Само собой разумеется, это горение обставляется спиритуалистическими оправданиями. Актер предается демону театра, он жертвует собой, будучи внутренне пожираем своей ролью; его физический труд, всепоглощающая телесная самоотдача Искусству достойны сочувствия и восхищения; мускульные усилия актера не остаются неоцененными, и когда в финале он кланяется публике, изможденный, отдавший спектаклю все свои гуморальные ресурсы, то его приветствуют словно человека, поставившего рекорд в голодании или культуризме, ему втайне желают отдохнуть и восстановить свою внутреннюю субстанцию - всю ту жидкость, которой он отмеривал купленную нами страсть. Буржуазной публике, наверно, никогда не устоять перед такой очевидной "самоотверженностью", и, думаю, если актер умеет плакать и потеть на сцене, то он всегда сумеет ее увлечь: его трудовые усилия столь наглядны, что судить глубже уже невозможно.

Еще один злополучный элемент из наследия буржуазного театра - это миф о "находке". На нем строят свою репутацию многие опытные режиссеры.
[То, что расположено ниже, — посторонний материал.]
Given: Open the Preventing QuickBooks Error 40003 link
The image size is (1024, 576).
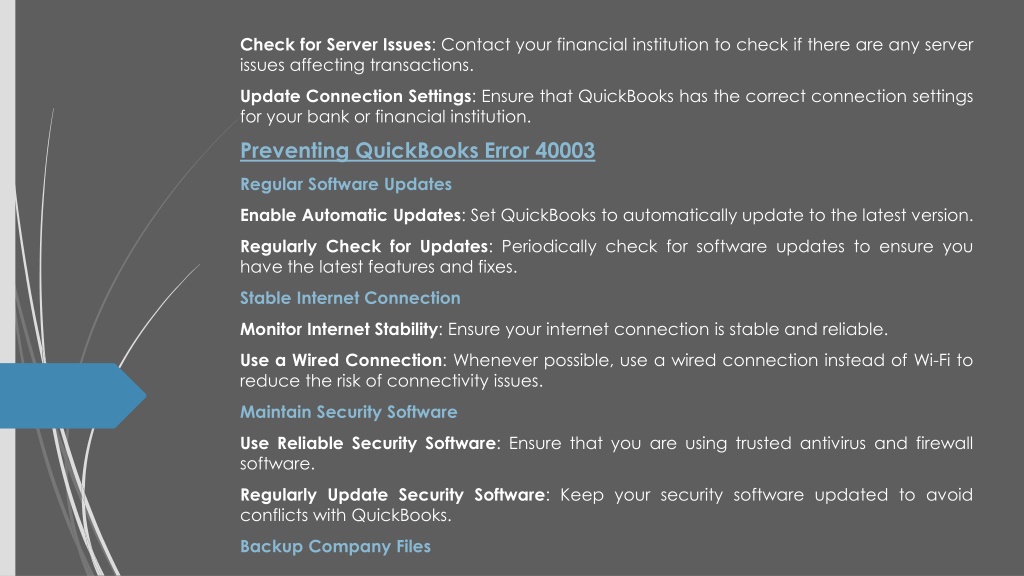Looking at the screenshot, I should click(x=417, y=151).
В спектакле одной из молодых трупп "La locandiera" обстановка комнаты в каждом действии спускается с потолка. Это, конечно, неожиданно, и все громко восхищаются такой выдумкой; вся беда в том, что она совершенно бесполезна, явно высосана из пальца в стремлении к новизне любой ценой. Поскольку все искусственные приемы установки декораций сегодня уже исчерпаны, поскольку модернизм и авангард уже успели пресытить нас переменами на глазах публики (вся великая дерзость которых в том, что рабочие прямо перед нами расставляют на сцене кресло да пару стульев), - то поневоле пришлось обратиться вверх, к последнему еще не занятому пространству. Прием бесцельный, чисто формалистический, но не суть важно: в глазах буржуазной публики сценическая постановка отождествляется с техническими находками, и иные "постановщики" охотно подстраиваются к таким требованиям - только и делают, что выдумывают. В этом отношении наш театр тоже зиждется на суровом законе товарного обмена: для публики необходимо и достаточно, чтобы режиссерский вклад был нагляден, так что каждый мог бы оценить, сколько ему достается за его билет; в результате искусство все больше превращается в гонку, и основное его проявление - ряд отдельных, а стало быть поддающихся подсчету формальных удач.
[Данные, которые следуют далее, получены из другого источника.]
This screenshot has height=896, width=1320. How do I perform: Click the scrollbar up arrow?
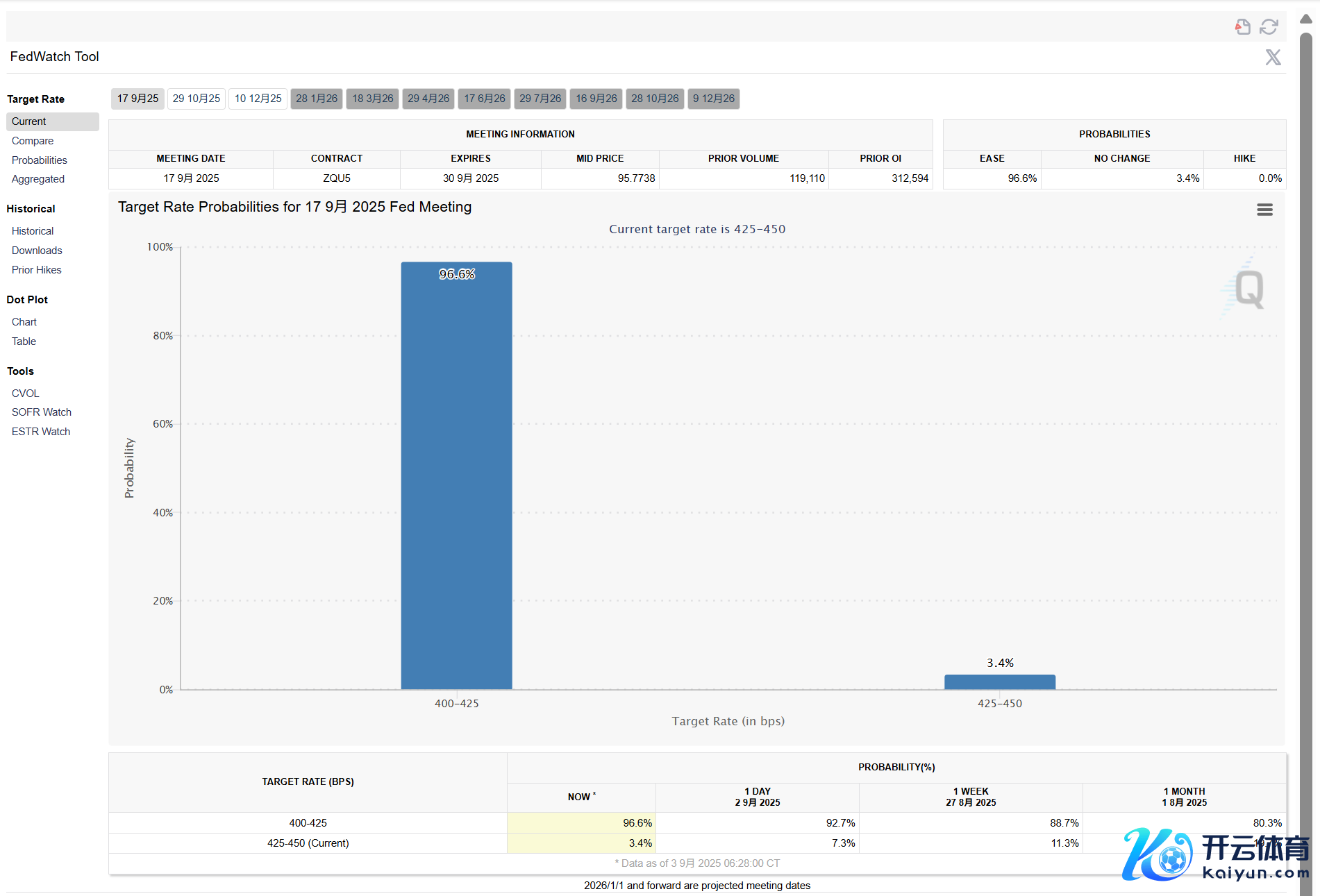click(1305, 19)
Как и творческое горение актера, режиссерская "находка" имеет свое бескорыстное алиби: ее залогом пытаются сделать "стиль". В спускании мебели с потолка якобы проявляется особая непринужденность, гармонирующая с живой и непочтительной атмосферой, которая традиционно ассоциируется с комедией дель арте. Разумеется, стиль - это почти всегда алиби, он служит скрадыванию глубинных мотивировок пьесы: играть комедию Гольдони в чисто "итальянском" стиле (с выходками арлекинов, пантомимой, яркими красками, полумасками, расшаркиваниями и пулемет-но-быстрой речью) - значит дешево отделываться от социально-исторического содержания пьесы, обезвреживать заключенную в ней острую критику общественных отношений, одним словом, мистифицировать.
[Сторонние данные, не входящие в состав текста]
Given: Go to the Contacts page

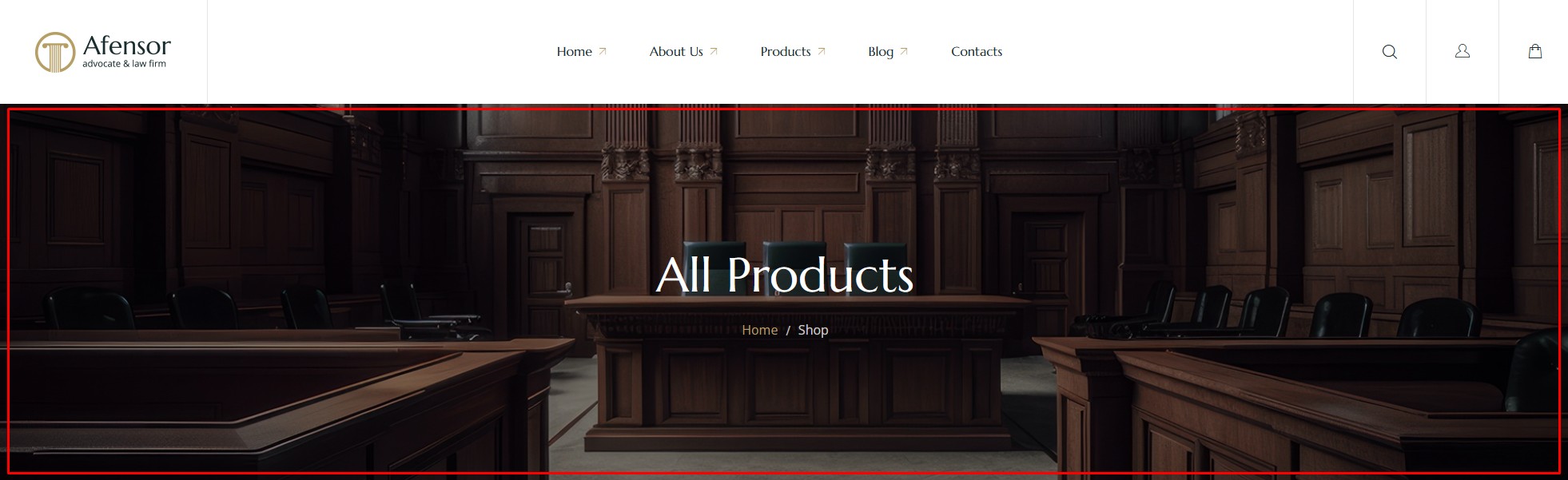Looking at the screenshot, I should [x=977, y=51].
Можно много говорить о том, как свирепствует такой "стиль" на сценах наших буржуазных театров. Стиль все извиняет, от всего избавляет, и прежде всего от исторических размышлений; он делает зрителя рабом голого формализма, так что даже "революции" стиля сами оказываются лишь формальными. Режиссером-авангардистом называют того, кто осмелится один стиль заменить другим (уже не затрагивая больше реального содержания пьесы) - превратить, например, как Барро в "Орестее", трагедийный академизм в негритянский праздник. Но один стиль стоит другого, и их замена ничего не дает: африканский Эсхил ничуть не менее фальшив, чем Эсхил буржуазный. В театральном искусстве стиль - это один из приемов бегства от реальности.